#### [Çözülecek Problem]
Okul müdürlerinin iletişim becerilerini ele alan metne göre, Arslantaş'ın (2002) araştırmasındaki katılımcıların yüzde kaçı okul müdürlerinin herkesle iletişim kurma konusunda istekli davranmadığı görüşündedir?

#### [Gösterilen Metin]
____

Benzer bir şekilde Döndar (2001), Arslantaş (2002) ve Özan‟ın (2006) çalışmalarındaki bulguları, öğretmenlerin okul müdürlerinin iletişim düzeylerinin pozitif yönde algılaması sonucu ile paralellik göstermemektedir. Döndar (2001), araştırmasında okul yöneticilerinin iletişim becerilerini belirlemek amacıyla öğretmenlerin algı ve beklentilerini karşılaştırmıştır. Döndar, öğretmenlerin beklentilerinin algılarına göre farklı ve yüksek olması bulgularından yola çıkarak, okul yöneticilerinin öğretmenlerle kurdukları iletişim becerilerinin istenilen düzeyde olmadığı sonucuna ulaşmıştır. Arslantaş (2002), genel liselerde görevli öğretmenlerin ve müdür yardımcılarının birlikte çalıştıkları okul müdürlerinin iletişim davranışlarına ilişkin algılarının nasıl olduğunu araştırmıştır. Araştırma bulgularına göre, öğretmenler ve müdür yardımcıları birlikte çalıştıkları okul müdürlerini iletişim becerilerini yeterli düzeyde bulmamışlardır. Okul müdürleri, formal iletişim becerileri açısından hem müdür yardımcıları hem de öğretmenler tarafından informal iletişim ve çevre ile iletişim davranışlarına göre daha yeterli olarak görülmüştür. Bu bulgu Arslantaş tarafından, okul müdürlerinin formal yetkilerini çok fazla kullandıkları ve bu nedenle çalışanlarıyla iletişimlerinde bir soğukluk ve katılık oluşturduğu şeklinde yorumlanmıştır. Araştırma sonucunda okul müdürlerinin üstlerinden gelen mesajlara çok duyarlı oldukları, ancak öğretmenlerden gelen mesajlara yeterli duyarlılığı göstermedikleri saptanmıştır. Ayrıca, araştırmaya dahil olan katılımcıların %89‟u okul müdürlerinin herkesle iletişim kurma konusunda istekli davranmadıkları görüşünü paylaşmışlardır. İlköğretim okulu yöneticilerinin iletişim becerilerini öğretmen ve yöneticilerin bakış açısından değerlendiren Özan (2006), ilköğretim okullarında görev yapan yönetici ve öğretmenler arasında uygun bir iletişim ağının kurulmadığını, yöneticilerin öğretmenler ile istenilen düzeyde bir iletişim kurmadıklarını saptamıştır.

Araştırmanın ikinci alt problemi, “Ortaöğretim okul müdürlerinin iletişim becerileri okul müdürlerinin kendi görüşlerine göre nasıldır?” şeklinde ifade edilmiştir. Bu alt probleme ilişkin tanımlayıcı istatistikler Tablo-6‟da verilmiştir.

____

#### [Gösterilen Bilgiler]
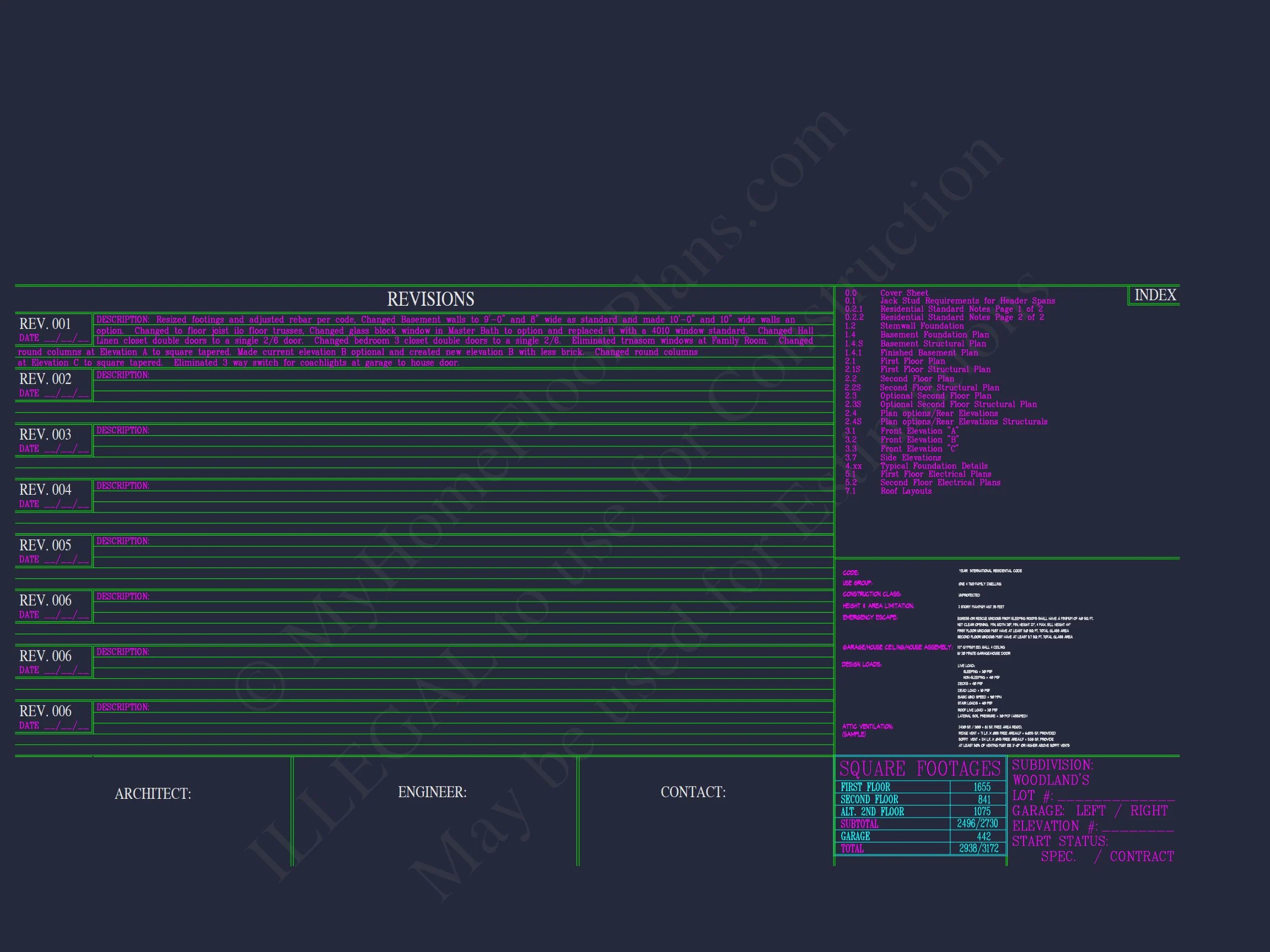Click the ENGINEER: label
The image size is (1270, 952).
point(432,792)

____

#### [Alıştırmanın Sonucu]
Katılımcıların %89'u.